(Records for locating described items)
********************

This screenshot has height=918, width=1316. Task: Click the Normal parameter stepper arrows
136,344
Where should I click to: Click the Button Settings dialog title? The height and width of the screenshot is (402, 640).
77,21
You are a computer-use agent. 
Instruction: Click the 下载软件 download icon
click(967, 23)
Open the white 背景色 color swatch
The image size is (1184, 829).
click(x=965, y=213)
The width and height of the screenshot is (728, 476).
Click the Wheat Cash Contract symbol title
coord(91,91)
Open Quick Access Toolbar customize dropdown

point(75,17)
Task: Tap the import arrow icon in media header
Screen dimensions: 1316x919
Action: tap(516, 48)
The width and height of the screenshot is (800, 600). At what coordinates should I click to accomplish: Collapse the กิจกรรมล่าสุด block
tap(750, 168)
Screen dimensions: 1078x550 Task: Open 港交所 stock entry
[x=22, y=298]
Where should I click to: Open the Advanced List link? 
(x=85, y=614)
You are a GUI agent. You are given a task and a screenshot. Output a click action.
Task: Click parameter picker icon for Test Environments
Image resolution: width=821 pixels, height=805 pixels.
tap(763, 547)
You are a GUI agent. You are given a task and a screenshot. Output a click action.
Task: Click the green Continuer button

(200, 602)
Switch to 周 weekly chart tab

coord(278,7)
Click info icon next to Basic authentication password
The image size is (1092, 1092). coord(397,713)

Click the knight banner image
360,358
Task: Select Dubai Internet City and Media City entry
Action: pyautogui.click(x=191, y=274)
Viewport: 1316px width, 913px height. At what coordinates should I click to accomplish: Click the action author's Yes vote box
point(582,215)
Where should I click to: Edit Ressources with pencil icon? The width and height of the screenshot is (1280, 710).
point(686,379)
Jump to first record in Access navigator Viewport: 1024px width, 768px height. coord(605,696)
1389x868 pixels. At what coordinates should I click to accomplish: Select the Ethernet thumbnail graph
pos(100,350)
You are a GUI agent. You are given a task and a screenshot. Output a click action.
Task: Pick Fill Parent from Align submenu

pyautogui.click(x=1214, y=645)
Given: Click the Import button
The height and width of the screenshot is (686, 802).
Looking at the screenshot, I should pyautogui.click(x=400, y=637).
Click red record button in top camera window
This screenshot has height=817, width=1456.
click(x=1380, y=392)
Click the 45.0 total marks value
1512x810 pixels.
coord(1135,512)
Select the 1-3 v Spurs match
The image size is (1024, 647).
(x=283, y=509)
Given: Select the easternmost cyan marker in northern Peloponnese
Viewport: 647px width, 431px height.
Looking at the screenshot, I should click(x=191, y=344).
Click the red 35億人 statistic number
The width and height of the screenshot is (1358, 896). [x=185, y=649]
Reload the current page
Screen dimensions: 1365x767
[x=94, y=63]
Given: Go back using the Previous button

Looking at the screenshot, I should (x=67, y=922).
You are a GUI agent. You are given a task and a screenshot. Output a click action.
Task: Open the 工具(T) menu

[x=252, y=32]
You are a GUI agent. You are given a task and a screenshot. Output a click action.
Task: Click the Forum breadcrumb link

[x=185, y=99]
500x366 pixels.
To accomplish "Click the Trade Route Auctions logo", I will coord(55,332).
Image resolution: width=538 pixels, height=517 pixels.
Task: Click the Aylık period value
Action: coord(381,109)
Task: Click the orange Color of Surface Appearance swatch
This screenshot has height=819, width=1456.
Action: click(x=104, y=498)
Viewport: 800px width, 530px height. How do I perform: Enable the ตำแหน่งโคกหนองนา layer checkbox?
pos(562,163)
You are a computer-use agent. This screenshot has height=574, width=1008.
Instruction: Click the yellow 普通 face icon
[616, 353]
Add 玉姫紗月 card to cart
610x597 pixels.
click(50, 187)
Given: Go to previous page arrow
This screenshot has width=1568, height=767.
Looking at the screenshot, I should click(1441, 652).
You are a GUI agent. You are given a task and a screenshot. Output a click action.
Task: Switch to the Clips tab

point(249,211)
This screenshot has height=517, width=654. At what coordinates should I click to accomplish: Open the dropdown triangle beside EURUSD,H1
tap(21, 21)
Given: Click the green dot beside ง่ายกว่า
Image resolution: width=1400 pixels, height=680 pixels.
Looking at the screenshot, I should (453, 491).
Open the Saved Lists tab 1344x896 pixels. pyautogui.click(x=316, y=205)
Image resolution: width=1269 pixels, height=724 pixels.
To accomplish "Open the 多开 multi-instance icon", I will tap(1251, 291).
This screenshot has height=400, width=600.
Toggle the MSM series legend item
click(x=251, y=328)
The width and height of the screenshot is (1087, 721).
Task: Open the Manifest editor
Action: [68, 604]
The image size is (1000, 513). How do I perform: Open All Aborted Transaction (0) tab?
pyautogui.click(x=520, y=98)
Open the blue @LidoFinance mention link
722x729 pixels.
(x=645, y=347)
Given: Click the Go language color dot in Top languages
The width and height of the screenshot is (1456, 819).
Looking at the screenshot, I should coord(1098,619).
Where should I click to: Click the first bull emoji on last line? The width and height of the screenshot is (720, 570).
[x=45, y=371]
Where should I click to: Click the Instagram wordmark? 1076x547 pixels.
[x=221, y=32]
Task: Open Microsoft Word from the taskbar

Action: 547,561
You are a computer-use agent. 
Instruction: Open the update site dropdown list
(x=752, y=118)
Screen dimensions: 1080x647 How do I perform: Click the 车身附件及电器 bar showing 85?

********************

Please rewrite everything from the line containing "Given: Select the" down to the line containing "will tap(1251, 291).", changing "Viewport" to "Display" and leaving all else as it is.

**Output of the task:**
Given: Select the easternmost cyan marker in northern Peloponnese
Display: 647px width, 431px height.
Looking at the screenshot, I should click(x=191, y=344).
Click the red 35億人 statistic number
The width and height of the screenshot is (1358, 896). [x=185, y=649]
Reload the current page
Screen dimensions: 1365x767
[x=94, y=63]
Given: Go back using the Previous button

Looking at the screenshot, I should (x=67, y=922).
You are a GUI agent. You are given a task and a screenshot. Output a click action.
Task: Open the 工具(T) menu

[x=252, y=32]
You are a GUI agent. You are given a task and a screenshot. Output a click action.
Task: Click the Forum breadcrumb link

[x=185, y=99]
500x366 pixels.
To accomplish "Click the Trade Route Auctions logo", I will coord(55,332).
Image resolution: width=538 pixels, height=517 pixels.
Task: Click the Aylık period value
Action: coord(381,109)
Task: Click the orange Color of Surface Appearance swatch
This screenshot has height=819, width=1456.
Action: click(x=104, y=498)
Display: 800px width, 530px height. How do I perform: Enable the ตำแหน่งโคกหนองนา layer checkbox?
pos(562,163)
You are a computer-use agent. This screenshot has height=574, width=1008.
Instruction: Click the yellow 普通 face icon
[616, 353]
Add 玉姫紗月 card to cart
610x597 pixels.
click(50, 187)
Given: Go to previous page arrow
This screenshot has width=1568, height=767.
Looking at the screenshot, I should click(1441, 652).
You are a GUI agent. You are given a task and a screenshot. Output a click action.
Task: Switch to the Clips tab

point(249,211)
This screenshot has height=517, width=654. At what coordinates should I click to accomplish: Open the dropdown triangle beside EURUSD,H1
tap(21, 21)
Given: Click the green dot beside ง่ายกว่า
Image resolution: width=1400 pixels, height=680 pixels.
Looking at the screenshot, I should (453, 491).
Open the Saved Lists tab 1344x896 pixels. pyautogui.click(x=316, y=205)
Image resolution: width=1269 pixels, height=724 pixels.
To accomplish "Open the 多开 multi-instance icon", I will tap(1251, 291).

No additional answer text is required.